Task statement »
Carry on the legal news report about the Legal Services Board's collection of essays on the future of the sector, picking up after its final sentence.

::: Exercise passage

Legal News

LSB reaches for its crystal ball

A ‘state of the industry’ research project unveiled this week should kick off an era of “frank and open” debate, according to the profession’s new watchdog.

In a bundle of essays produced on behalf of the Legal Services Board (LSB), leading commentators put forward the arguments on how the future of the sector should be shaped.

 

Launching the compendium at a conference on Monday, Chris Kenny, chief executive of the LSB, said: “The LSB has made a commitment to evidence-based policy, and this applies not only to our regulatory decisions but also to the role we play in identifying long-term, strategic challenges facing the sector – as well as their solutions.

“This new publication will play a major role in forming a clearer view of what the future holds for legal services providers. I am delighted we have created a platform for these distinguished commentators to contribute to our understanding of that future.”

The research, entitled ‘The future of the legal services – emerging thinking’, features ten essays by academics, commentators and practitioners, assessing areas of the industry that are poised for revolution.

Focusing on the LSB’s pet projects, alternative business structures (ASBs) and risk-based regulation, the study sets out how law firms should modernise to keep up with what is described as the increasingly ‘commoditised’ profession.

::::::
::: Data extracts

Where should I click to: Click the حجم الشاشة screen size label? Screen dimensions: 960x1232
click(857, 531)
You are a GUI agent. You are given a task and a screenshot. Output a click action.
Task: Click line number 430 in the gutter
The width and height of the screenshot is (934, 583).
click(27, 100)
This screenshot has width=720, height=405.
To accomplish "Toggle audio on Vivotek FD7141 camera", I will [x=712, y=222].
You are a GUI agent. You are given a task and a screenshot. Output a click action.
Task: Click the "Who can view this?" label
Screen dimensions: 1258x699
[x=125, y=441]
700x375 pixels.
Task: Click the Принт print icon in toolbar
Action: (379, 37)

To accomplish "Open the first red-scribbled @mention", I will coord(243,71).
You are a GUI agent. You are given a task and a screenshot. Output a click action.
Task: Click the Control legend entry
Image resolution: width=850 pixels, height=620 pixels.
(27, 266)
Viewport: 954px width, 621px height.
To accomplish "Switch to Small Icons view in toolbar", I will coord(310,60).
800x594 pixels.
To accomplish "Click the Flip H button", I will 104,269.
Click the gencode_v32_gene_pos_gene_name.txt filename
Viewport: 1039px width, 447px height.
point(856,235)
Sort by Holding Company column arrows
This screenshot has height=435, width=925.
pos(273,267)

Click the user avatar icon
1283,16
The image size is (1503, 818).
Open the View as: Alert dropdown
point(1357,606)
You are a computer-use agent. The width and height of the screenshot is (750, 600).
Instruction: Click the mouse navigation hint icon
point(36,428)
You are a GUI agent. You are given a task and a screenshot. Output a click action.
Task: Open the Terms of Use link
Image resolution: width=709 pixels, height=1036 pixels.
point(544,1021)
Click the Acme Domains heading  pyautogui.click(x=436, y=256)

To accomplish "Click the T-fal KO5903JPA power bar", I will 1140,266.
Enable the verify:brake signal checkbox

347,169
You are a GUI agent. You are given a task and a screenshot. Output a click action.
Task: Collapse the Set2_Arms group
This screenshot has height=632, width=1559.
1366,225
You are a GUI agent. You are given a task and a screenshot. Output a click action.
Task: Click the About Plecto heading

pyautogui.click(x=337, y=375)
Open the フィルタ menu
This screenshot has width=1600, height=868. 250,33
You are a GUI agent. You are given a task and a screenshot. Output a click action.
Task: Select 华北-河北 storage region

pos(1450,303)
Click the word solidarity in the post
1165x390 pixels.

::::::

Answer below »
In ‘Training the lawyer of the future’, Professor Stephen Mayson from the Legal Services Institute writes: “At the heart of the qualification process should be the needs of clients.

“Their decisions to buy legal services are the demand that drives the nature and volume of those services.”

But the LSB insists the research is intended as a starting block from which the debate should take off.

In another contribution, Professor Mari Sako, from the University of Oxford’s Said Business School, stresses what the future holds is still in the hands of the practitioners.

Professor Sako writes: “Several futures are possible and the eventual outcome depends largely on the decisions taken by the legal profession. But remember the old adage ‘run with the gazelles but eat with the lions’. That combination of the abilities to move fast and at the same time to identify where the value chain will be protein-richest will be key. Law firms, take note.”

The Future of Legal Services conference took place on Monday 14 June at the Clore Management Centre, Birbeck College, London.